Data and codes for the paper "Reaction Prediction via Interaction Modeling of Symmetric Difference Shingle Sets" (NeurIPS 2025).
ReaDISH is a new reaction prediction framework designed to overcome two persistent limitations in machine-learning-based organic reaction modeling: sensitivity to input order and the lack of explicit interaction modeling between key molecular substructures. It encodes reactions using symmetric-difference shingle fragments, which remove order sensitivity and precisely capture structural changes between reactants and products. To further model the mechanistic essence of reactivity, ReaDISH introduces a structural-geometric interaction attention mechanism that integrates geometric distance, structural similarity, and chemical connectivity at the substructure level.
We implement our model on Python 3.10. These packages are mainly used:
rdkit 2024.3.3
torch 2.3.1
tensorboard 2.17.0
lightning 2.3.3
pytorch-lightning 2.3.3
unicore 0.0.1
unimol_tools 0.1.0.post1
rxnfp 0.1.0
We filtered reactions from USPTO (https://figshare.com/articles/dataset/Chemical_reactions_from_US_patents_1976-Sep2016_/5104873) and CJHIF (https://github.com/jshmjs45/data_for_chem). The code to cluster reactions based on DRFP fingerprints and Kmeans is stored in /data/cluster.py.
The downstream datasets (7 sources) and the generated coordinates (/ds_confs) are stored in /downstream_datasets.

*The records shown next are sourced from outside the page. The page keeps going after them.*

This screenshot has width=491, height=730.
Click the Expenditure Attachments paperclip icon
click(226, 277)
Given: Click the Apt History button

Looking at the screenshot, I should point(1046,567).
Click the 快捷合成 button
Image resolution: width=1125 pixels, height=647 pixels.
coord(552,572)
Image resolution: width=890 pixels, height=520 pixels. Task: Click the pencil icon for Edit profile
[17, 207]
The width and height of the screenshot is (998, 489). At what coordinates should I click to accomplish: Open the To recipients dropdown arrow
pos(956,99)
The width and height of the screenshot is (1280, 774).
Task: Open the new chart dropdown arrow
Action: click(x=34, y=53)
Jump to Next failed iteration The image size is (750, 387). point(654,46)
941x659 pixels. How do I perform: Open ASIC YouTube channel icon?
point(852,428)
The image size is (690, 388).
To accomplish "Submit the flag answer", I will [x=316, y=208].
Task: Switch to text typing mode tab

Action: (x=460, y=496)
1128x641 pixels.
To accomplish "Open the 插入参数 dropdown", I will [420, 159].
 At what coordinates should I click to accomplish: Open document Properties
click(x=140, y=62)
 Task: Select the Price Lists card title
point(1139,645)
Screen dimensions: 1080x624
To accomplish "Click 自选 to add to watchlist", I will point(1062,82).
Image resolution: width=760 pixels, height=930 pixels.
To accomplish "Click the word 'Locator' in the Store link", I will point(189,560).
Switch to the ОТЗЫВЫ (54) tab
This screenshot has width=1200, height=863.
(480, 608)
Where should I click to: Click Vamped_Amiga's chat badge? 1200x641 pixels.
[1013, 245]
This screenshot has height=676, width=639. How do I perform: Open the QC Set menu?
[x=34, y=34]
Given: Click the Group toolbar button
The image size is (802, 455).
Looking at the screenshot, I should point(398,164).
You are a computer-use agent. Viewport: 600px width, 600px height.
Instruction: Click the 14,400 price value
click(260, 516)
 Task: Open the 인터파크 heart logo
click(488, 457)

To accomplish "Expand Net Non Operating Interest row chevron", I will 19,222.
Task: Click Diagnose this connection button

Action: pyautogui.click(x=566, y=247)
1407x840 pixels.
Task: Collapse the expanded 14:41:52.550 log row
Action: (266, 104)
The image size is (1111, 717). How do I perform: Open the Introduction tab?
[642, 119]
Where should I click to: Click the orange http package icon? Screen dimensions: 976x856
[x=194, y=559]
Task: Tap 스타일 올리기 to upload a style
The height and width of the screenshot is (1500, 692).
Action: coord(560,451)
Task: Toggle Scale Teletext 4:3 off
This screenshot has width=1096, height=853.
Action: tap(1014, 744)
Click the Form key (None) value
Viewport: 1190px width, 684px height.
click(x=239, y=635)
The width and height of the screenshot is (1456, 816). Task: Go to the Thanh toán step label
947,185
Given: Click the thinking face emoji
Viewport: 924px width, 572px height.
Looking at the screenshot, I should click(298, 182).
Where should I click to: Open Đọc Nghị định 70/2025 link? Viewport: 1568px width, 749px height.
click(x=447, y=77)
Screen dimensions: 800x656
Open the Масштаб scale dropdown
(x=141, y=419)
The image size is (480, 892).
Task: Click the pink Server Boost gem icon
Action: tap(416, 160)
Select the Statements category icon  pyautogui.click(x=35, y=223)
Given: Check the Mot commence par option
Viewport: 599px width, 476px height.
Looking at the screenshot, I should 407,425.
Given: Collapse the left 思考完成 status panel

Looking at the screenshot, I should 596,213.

Raw datasets can be downloaded from:
- BH and SM datasets: https://github.com/rxn4chemistry/rxn_yields/tree/master/data.
- NiCOlit dataset: https://github.com/truejulosdu13/NiCOlit/tree/master/data.
- ELN dataset: https://github.com/nsf-c-cas/yield-rxn/tree/master/data/az.
- N,S-acetal and C-heteroatom datasets: https://zivgitlab.uni-muenster.de/m_kueh11/fp-dm-tool.
- USPTO_TPL dataset: https://github.com/rxn4chemistry/rxnfp/tree/master/data. Please download the USPTO dataset from the link provided, as it is too large to include in the GitHub repository.
The code for shingle generation is stored in /model/generate_shingling.py (for the pre-training dataset) and /model/utils.py. The pipeline is adopted from https://github.com/reymond-group/drfp.
mappings = ShinglingEncoder.encode([one_reaction_smiles], radius=3, show_progress_bar=False, atom_index_mapping=True, root_central_atom=False, symmetric_id=symmetric_id)[0]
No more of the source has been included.